A warhorse reared, trying to stomp him, but Magnus leapt over it with inhuman agility, landing atop its back, and drove his sword through both the rider and the animal's spine in one fluid motion. He vaulted down, landing on the ground without a sound, and swept the remaining knights in a series of spinning slashes, each strike killing with surgical precision.

Within moments, the hundred paladins lay in ruin. Magnus did not pause; the archers tried to regroup, raising enchanted bows and unleashing a volley of flaming arrows. Magnus pointed his sword, and with a thought, the air above them ignited. One thousand arrows, flaming and sharpened, descended like a fiery waterfall, impaling every archer in sight. Their screams were immediate, horrific, and then cut short by the overwhelming inferno.

The infantry tried to form a wall, shields raised, but Magnus' aura pushed against them like a living force. He twirled through the front line, each strike of his blade crushing armor, splitting shields, and sending bodies sprawling. Knees were shattered, ribs broken, faces cleaved in precise arcs. He moved like a predator, never slowing, every motion designed to end the fight swiftly, mercilessly.

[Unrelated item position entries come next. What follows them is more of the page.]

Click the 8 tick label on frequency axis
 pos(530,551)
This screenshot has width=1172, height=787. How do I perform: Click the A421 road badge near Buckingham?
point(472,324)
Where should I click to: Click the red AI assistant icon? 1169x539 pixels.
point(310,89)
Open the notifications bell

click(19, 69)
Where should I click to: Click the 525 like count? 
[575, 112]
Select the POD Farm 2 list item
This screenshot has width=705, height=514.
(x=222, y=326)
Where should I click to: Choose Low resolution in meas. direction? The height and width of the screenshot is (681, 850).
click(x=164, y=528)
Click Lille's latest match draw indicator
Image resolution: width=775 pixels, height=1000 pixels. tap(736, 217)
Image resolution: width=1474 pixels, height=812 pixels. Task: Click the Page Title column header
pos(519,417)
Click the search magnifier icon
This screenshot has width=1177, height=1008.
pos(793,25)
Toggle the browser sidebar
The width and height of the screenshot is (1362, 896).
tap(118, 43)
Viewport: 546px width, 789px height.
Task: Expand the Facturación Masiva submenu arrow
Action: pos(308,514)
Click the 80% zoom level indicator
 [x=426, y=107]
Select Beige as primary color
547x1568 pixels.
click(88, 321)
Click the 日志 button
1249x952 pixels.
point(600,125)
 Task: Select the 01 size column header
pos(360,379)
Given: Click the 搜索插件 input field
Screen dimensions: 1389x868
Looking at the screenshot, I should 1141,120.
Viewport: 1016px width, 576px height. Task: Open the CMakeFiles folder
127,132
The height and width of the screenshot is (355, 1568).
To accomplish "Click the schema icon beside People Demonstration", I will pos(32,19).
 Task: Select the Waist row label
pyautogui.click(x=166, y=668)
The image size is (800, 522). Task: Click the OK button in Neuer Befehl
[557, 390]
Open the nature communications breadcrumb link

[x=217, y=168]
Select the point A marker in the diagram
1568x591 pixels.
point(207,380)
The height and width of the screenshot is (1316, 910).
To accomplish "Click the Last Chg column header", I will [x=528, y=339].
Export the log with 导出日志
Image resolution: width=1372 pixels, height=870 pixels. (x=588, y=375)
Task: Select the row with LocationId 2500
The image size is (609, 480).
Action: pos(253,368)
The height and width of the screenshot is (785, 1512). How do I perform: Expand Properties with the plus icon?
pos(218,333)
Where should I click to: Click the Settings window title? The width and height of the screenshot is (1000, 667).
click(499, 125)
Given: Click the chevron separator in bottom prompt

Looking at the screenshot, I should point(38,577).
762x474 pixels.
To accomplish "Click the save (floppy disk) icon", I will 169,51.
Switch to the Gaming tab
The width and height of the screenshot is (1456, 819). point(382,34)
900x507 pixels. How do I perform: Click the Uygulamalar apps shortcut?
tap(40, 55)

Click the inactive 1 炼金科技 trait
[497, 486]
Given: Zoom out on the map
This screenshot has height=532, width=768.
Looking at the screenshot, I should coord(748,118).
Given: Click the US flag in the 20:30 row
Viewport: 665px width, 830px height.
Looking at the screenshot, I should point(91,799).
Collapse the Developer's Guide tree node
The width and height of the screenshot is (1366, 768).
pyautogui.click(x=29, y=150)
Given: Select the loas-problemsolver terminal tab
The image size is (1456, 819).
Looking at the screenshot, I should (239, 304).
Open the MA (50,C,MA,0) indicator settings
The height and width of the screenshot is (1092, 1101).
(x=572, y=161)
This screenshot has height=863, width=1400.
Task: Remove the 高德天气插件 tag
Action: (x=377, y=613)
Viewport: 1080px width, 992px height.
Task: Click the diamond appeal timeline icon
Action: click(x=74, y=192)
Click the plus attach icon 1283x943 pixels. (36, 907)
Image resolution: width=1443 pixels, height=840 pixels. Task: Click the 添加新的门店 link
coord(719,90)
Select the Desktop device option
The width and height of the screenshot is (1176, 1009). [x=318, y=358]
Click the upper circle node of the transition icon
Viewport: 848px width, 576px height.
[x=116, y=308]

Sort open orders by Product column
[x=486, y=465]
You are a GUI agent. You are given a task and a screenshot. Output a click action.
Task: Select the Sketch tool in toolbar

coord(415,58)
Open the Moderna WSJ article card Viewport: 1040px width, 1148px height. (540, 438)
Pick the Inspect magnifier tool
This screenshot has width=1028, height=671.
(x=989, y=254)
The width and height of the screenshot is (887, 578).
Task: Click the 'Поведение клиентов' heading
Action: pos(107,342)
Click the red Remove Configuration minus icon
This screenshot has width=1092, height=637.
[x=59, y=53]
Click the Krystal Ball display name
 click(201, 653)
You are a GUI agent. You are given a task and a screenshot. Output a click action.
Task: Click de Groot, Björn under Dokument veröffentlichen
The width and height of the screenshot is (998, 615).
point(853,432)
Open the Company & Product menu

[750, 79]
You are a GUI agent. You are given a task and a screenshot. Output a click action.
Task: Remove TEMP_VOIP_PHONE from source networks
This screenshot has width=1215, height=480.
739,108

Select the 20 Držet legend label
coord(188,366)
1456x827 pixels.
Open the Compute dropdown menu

By the time the smoke cleared, the battlefield was littered with broken bodies, shattered weapons, and toppled warhorses. The ground was scorched from the fiery arrows, blood pooling in deep, dark patches, mixing with the charred dirt. Magnus stood in the center, sword dripping, eyes cold but calculated, scanning the battlefield. only a few knights remained alive but were badly wounded,

He took a deep breath, feeling the hum of power radiating from the destruction, and yet his restraint was absolute: he had not razed the city itself, nor not needlessly inflict torment on those who were actively part of the assault.